Asomaba el día, con la algarabía de los pichos, entre las
ramas de los pinos en la calzada; con el tintineo de las cucharas en los vasos
de cristal, sedientos del aroma de un buen café, dentro de los muros de la
cafetería que permanece en los mosaicos de la vida cotidiana de la ciudad, que
fue creciendo ante la longevidad de sus pinos y su cafetería, devorando
pantanos, ojos de agua, man-glares y terrenos vorazmente; devorando los años
manteniendo las estampas de su pasado en su centro carcomido por el tiempo, sosteniéndose
en lo posible de la solidez de sus piedras de coral ( “muca” ) que le regaló el mar para forjar
bellamente su arquitectura, cuando se agotaron los cedros del lugar, que en sus
orígenes la hicieron “La ciudad de Tablas” con sus edificaciones de madera.

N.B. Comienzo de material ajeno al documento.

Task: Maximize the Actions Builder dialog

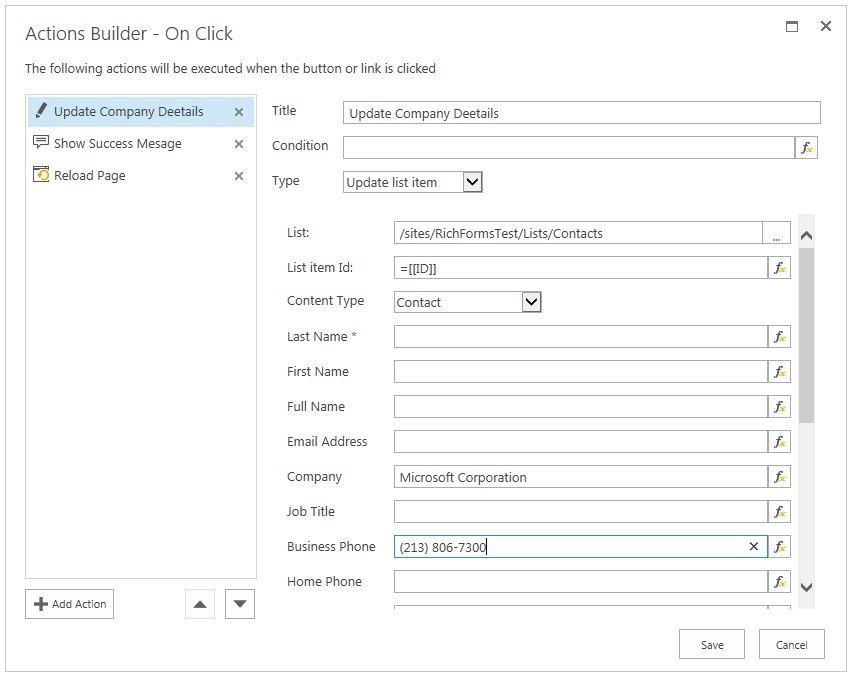Action: coord(792,27)
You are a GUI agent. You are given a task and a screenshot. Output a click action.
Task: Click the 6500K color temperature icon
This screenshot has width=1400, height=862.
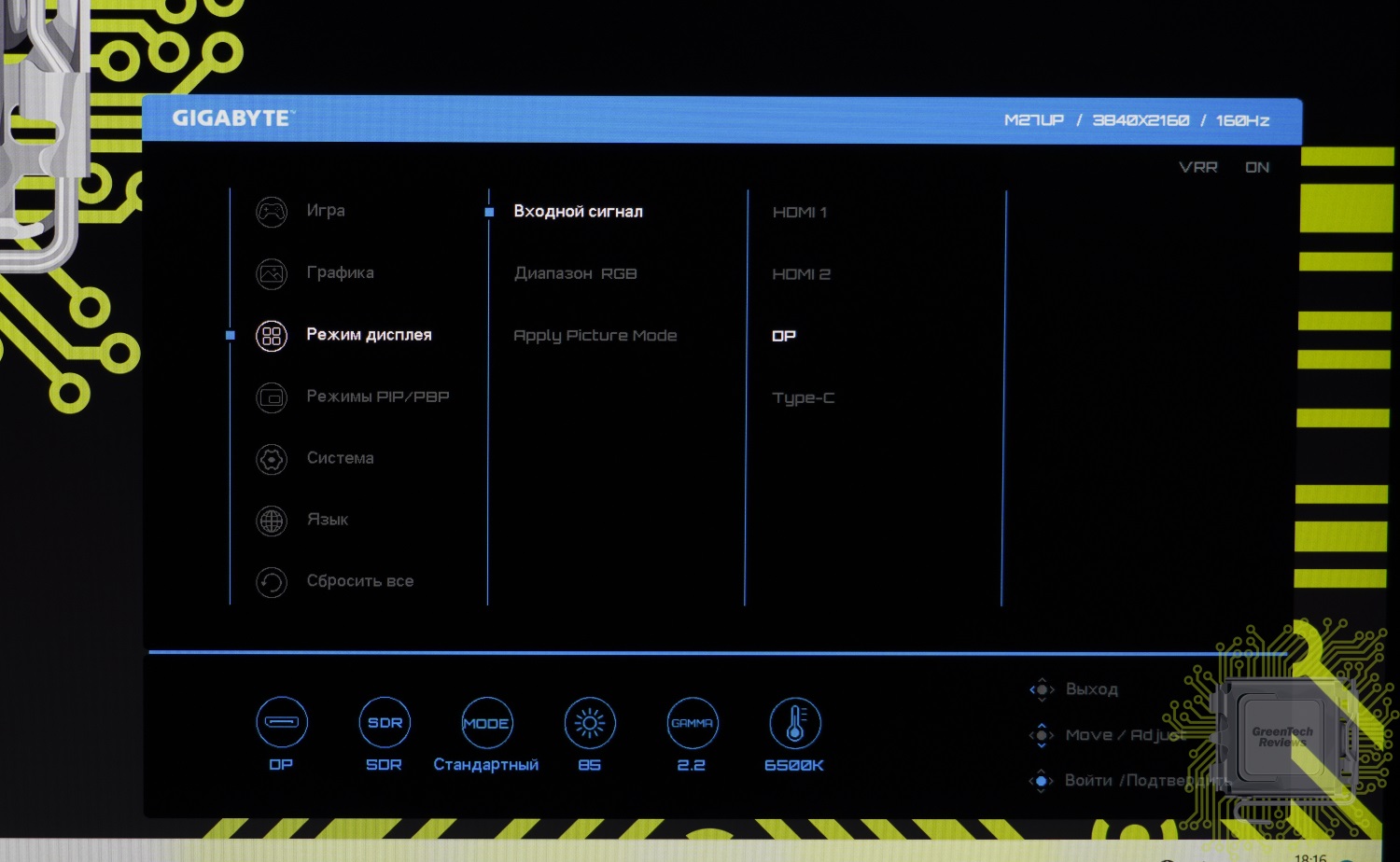(794, 722)
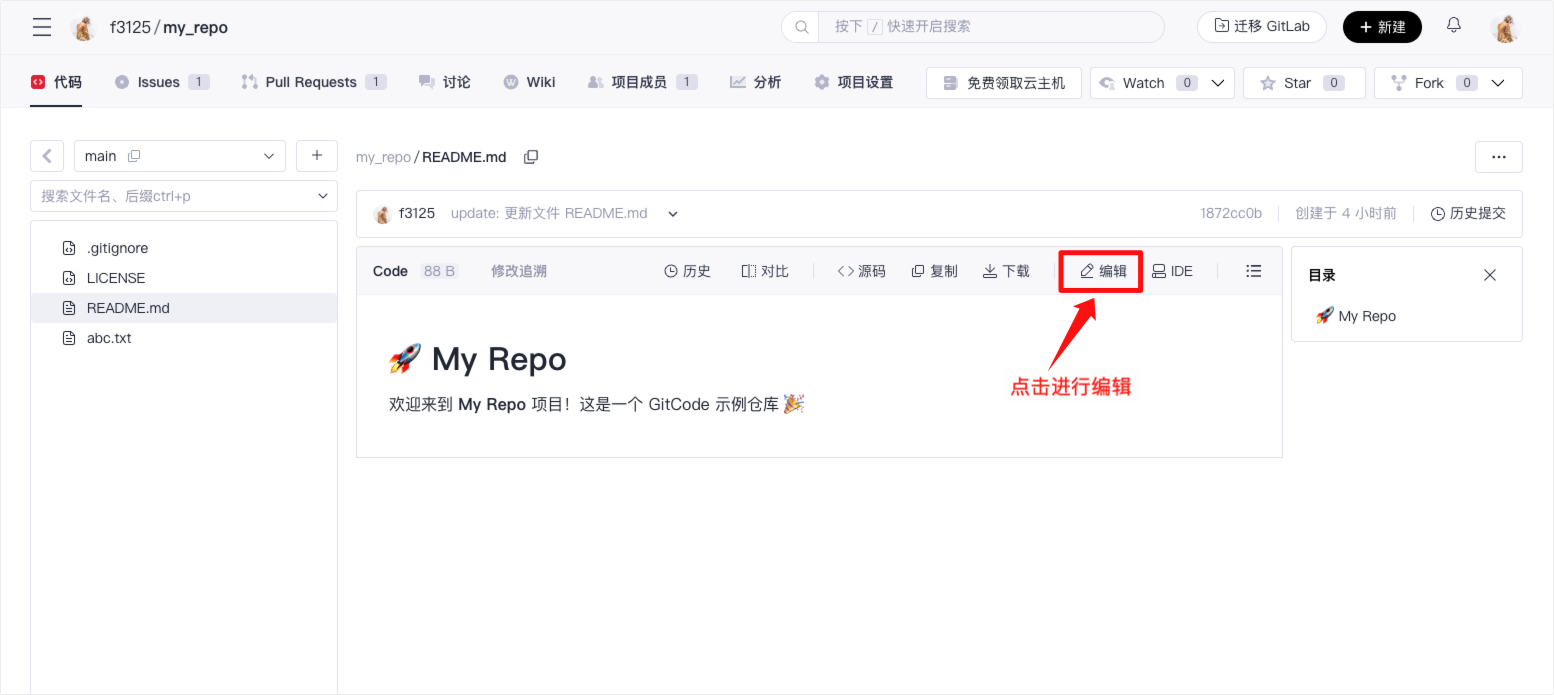Expand the Watch dropdown arrow
Viewport: 1554px width, 695px height.
1218,83
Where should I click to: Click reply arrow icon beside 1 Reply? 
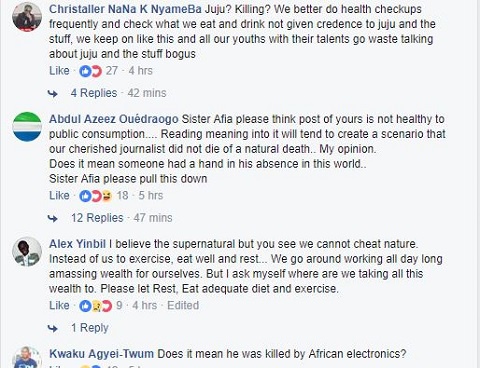[53, 328]
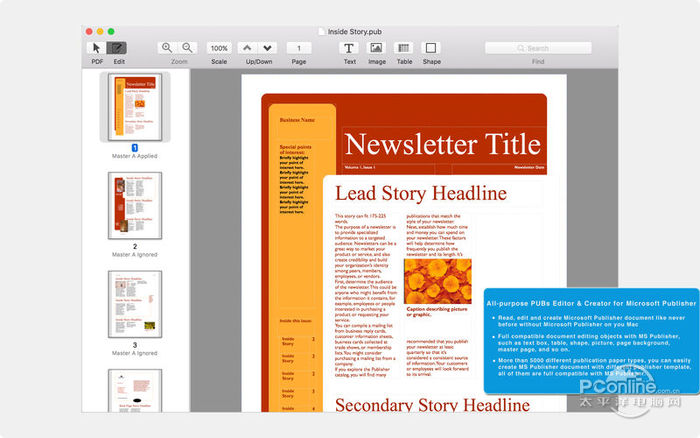Select the PDF pointer tool

point(96,47)
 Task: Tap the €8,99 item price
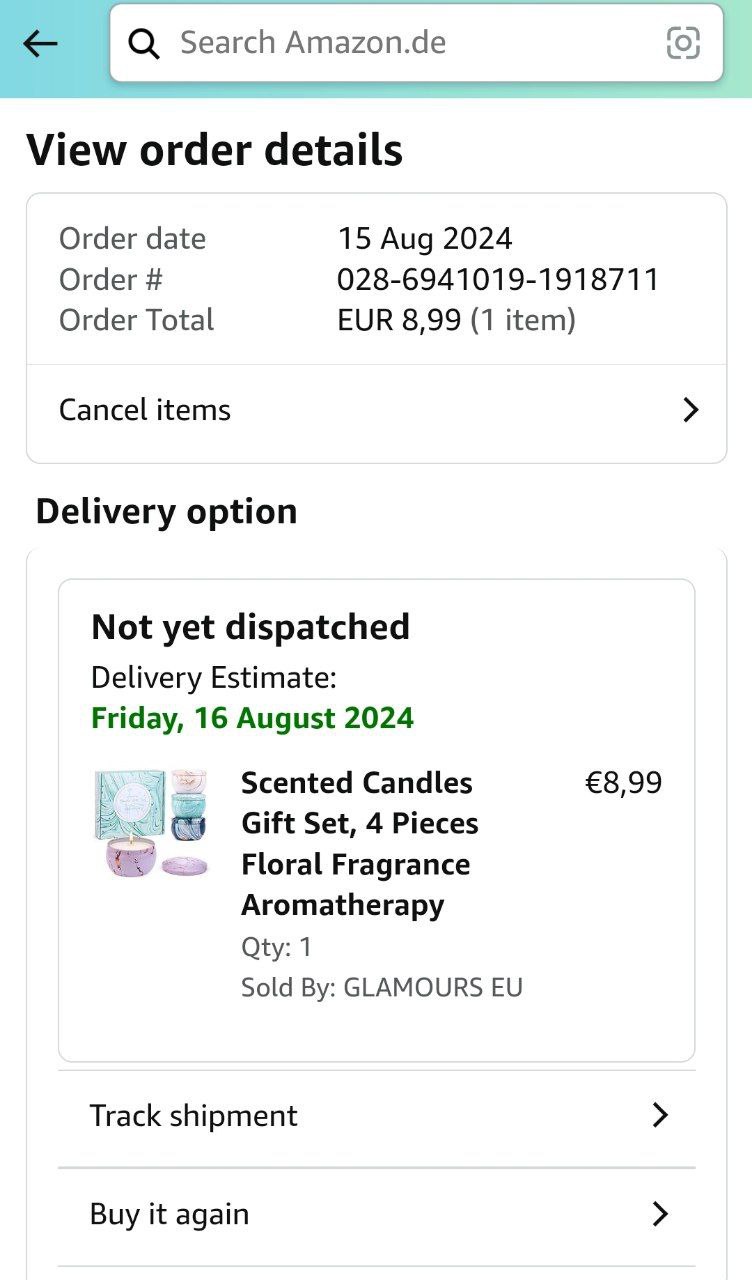tap(623, 783)
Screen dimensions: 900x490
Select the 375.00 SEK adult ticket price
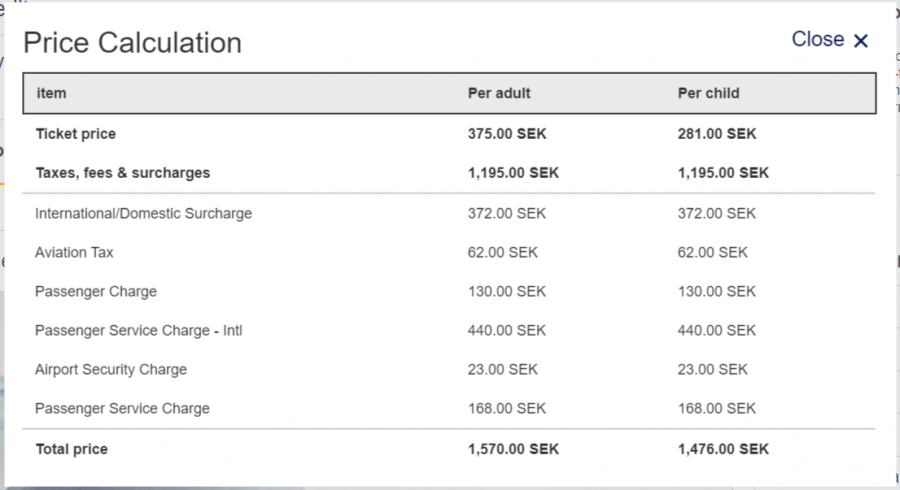[x=507, y=134]
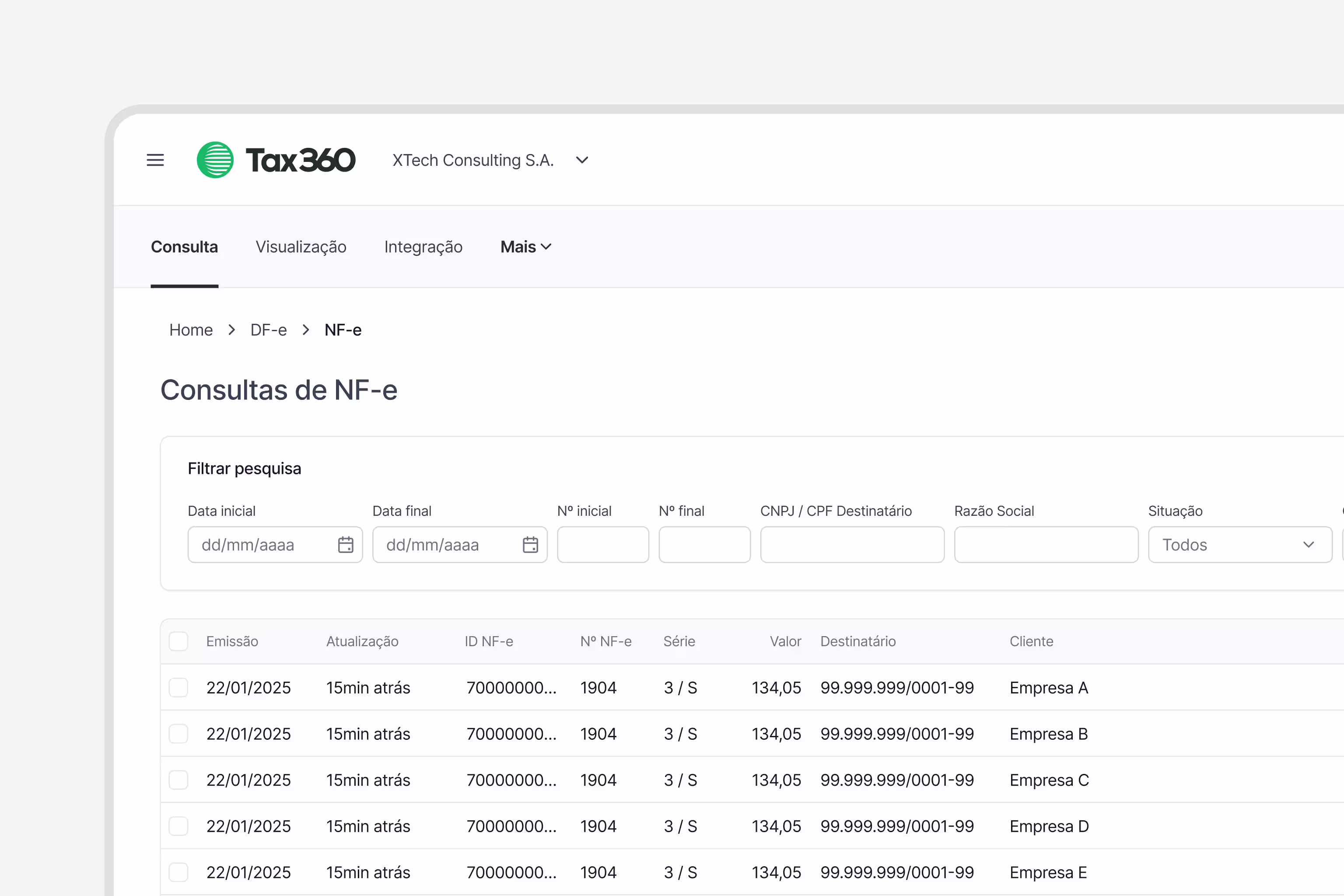Image resolution: width=1344 pixels, height=896 pixels.
Task: Click the company switcher chevron icon
Action: coord(582,160)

En su corazón el día aterrizaba las palomas y otras aves,
el sonido de una marimba por el perímetro de sus portales y en un tiempo el
canto de las ruedas del tranvía, con los rieles de acero a dueto, rodando por
un costado de la plaza, haciendo circular la vida de su gente.
Por la línea curvilínea de la costa de su cuerpo limitada
por el mar, las olas despertaban con su arrullo tenue y delicado, en la callada
arena de sus playas, el chasquido del salpiqueo de peces en sus aguas,
emergiendo con un salto a la superficie a saludar el día, para inmediatamente
sumergirse ante el rondar del graznido de las gaviotas revolando y la mirada serena
de los pelícanos flotando impávidos al acecho.
Amanecía con la diversidad de la aurora pintando lienzos
hermosos al horizonte donde el mar se besa con el cielo.
Así amanecía en mi niñez en mi ciudad, así amanece pero
ahora con torrentes de lluvia, cielos grises, y el silencio, ese velo que extienden
los problemas de la vida adulta,
impidiendo disfrutar de la claridad de un día sereno, un día como es detrás
del velo, un día hermoso postrado en el rincón del recuerdo del niño.